Stored data -
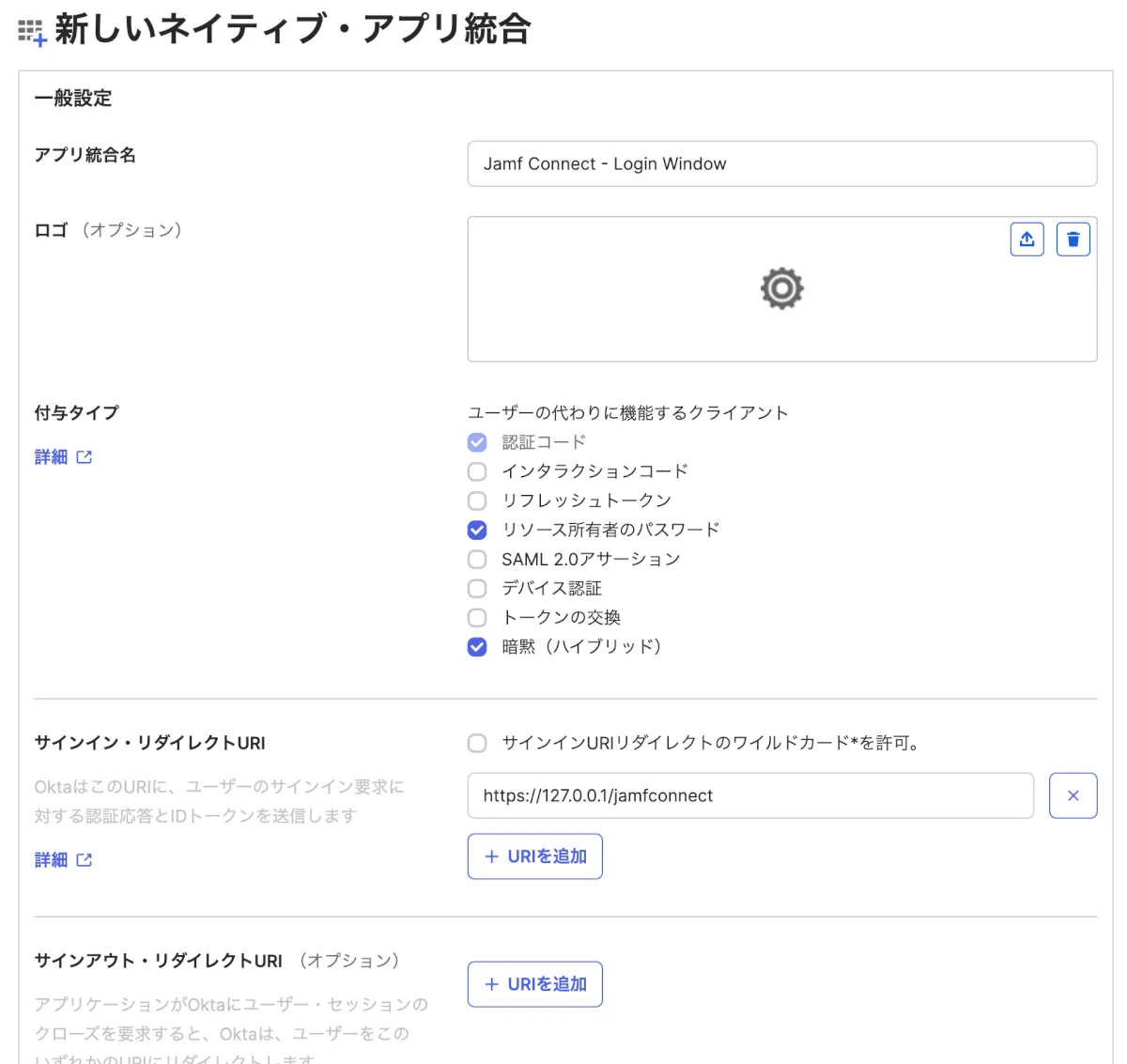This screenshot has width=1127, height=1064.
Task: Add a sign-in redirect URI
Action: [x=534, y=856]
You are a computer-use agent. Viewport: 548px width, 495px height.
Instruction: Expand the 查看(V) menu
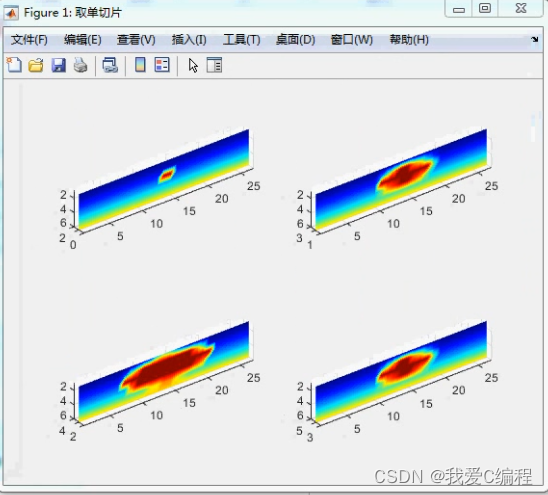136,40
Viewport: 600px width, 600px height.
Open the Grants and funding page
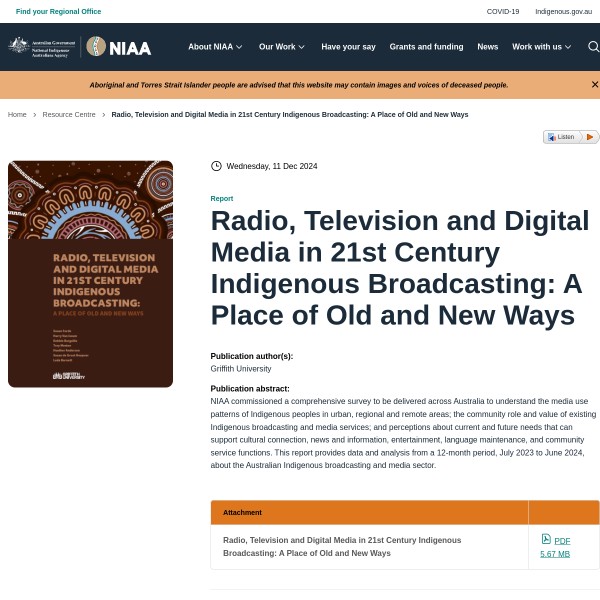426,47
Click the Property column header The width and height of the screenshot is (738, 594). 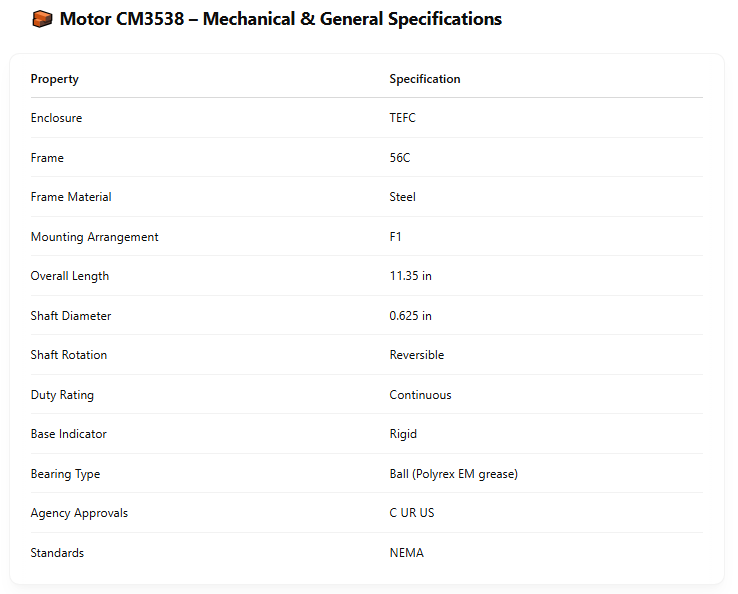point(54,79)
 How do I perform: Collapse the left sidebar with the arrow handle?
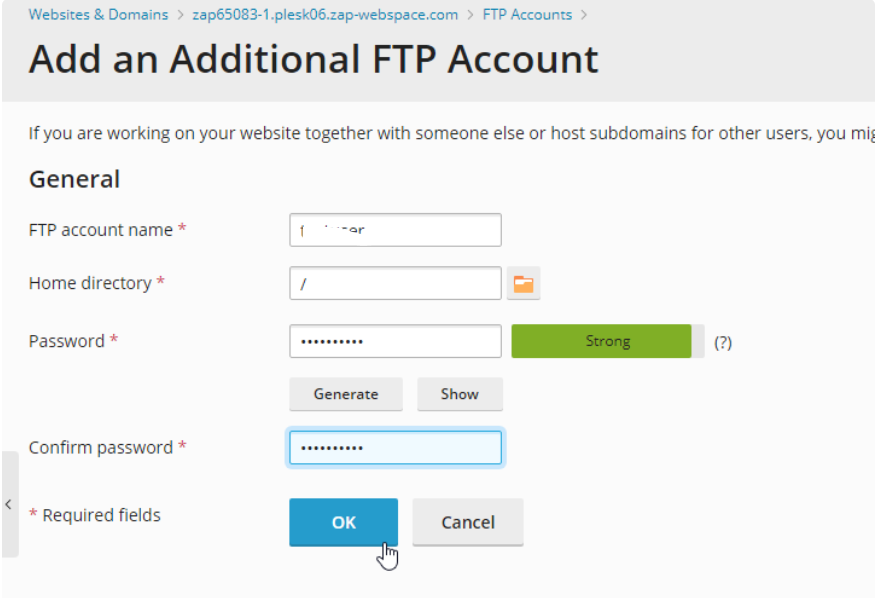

ASSIGNMENT - Note every line of the records that holds the word "Viewport", and copy it.

RESPONSE BELOW -
You are a computer-use agent. Viewport: 548px width, 495px height.
Viewport: 600px width, 600px height.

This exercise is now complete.